[Data excerpts]
+===+

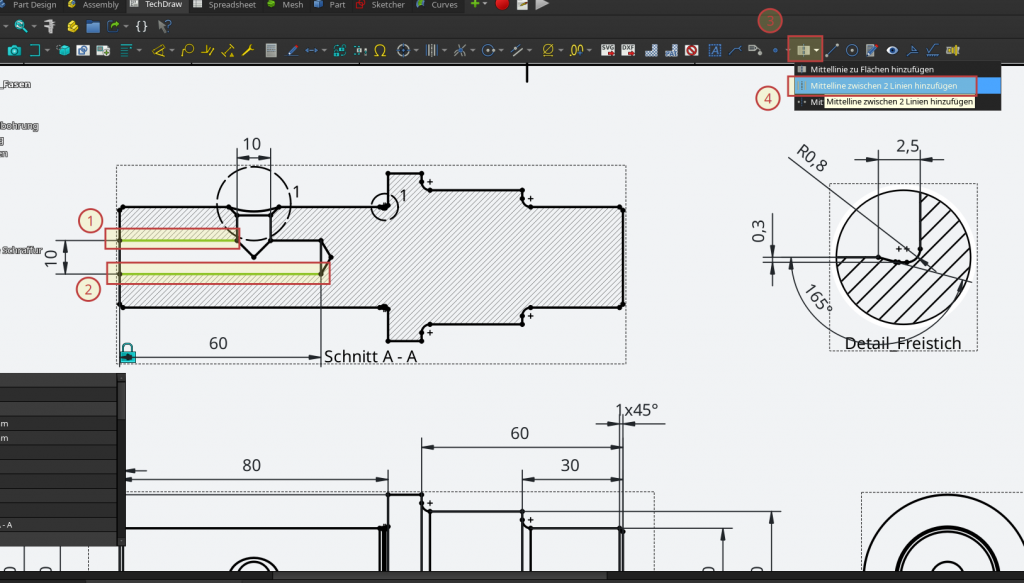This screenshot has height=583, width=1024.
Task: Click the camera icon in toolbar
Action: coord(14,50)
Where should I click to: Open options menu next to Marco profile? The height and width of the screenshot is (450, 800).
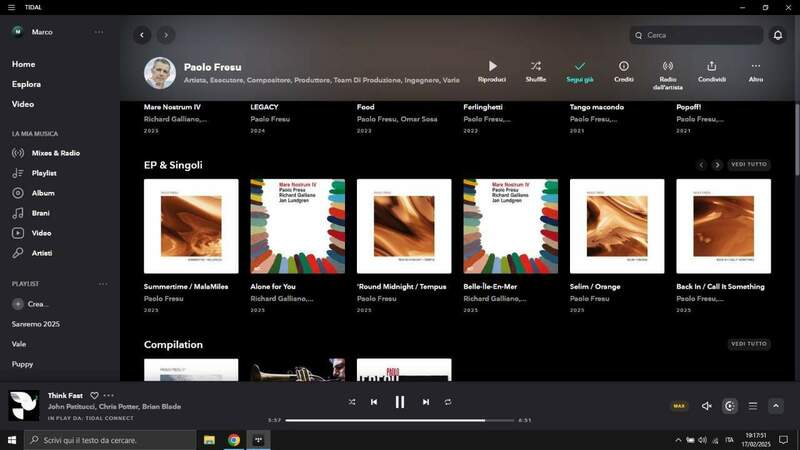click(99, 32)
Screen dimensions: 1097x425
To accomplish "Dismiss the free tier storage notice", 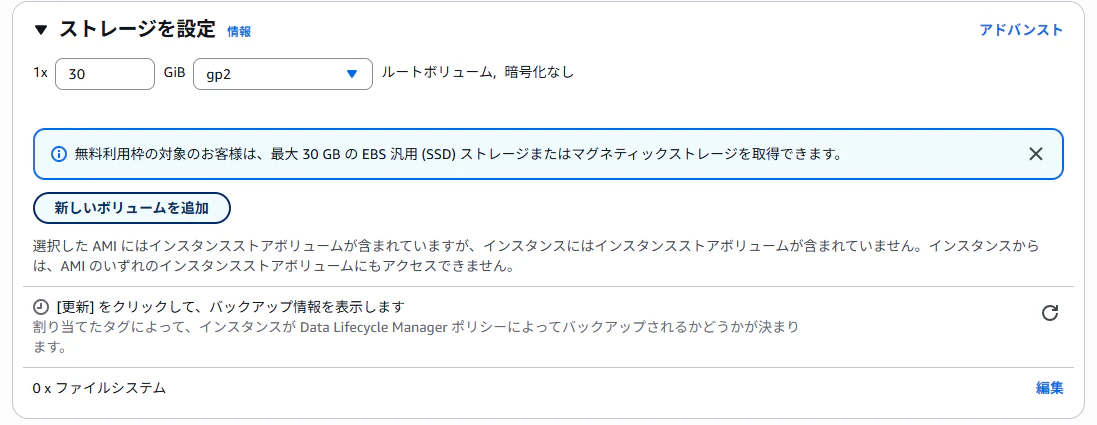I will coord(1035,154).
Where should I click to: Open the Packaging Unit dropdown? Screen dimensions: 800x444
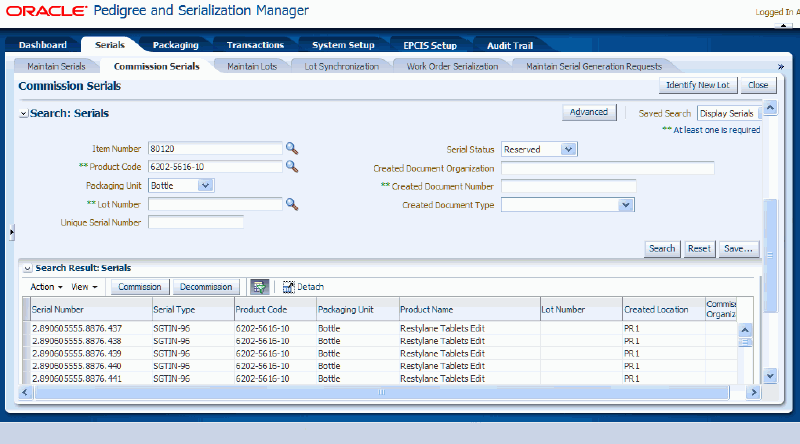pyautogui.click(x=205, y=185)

+===+

*Assigned task*:
Only the lines from the line with "Where should I click to: Open the" through the end of the entries above, copied exactly and with both ends included, belong in the response; the pictures do not.

*Problem solution*:
Where should I click to: Open the Packaging Unit dropdown? Screen dimensions: 800x444
pyautogui.click(x=205, y=185)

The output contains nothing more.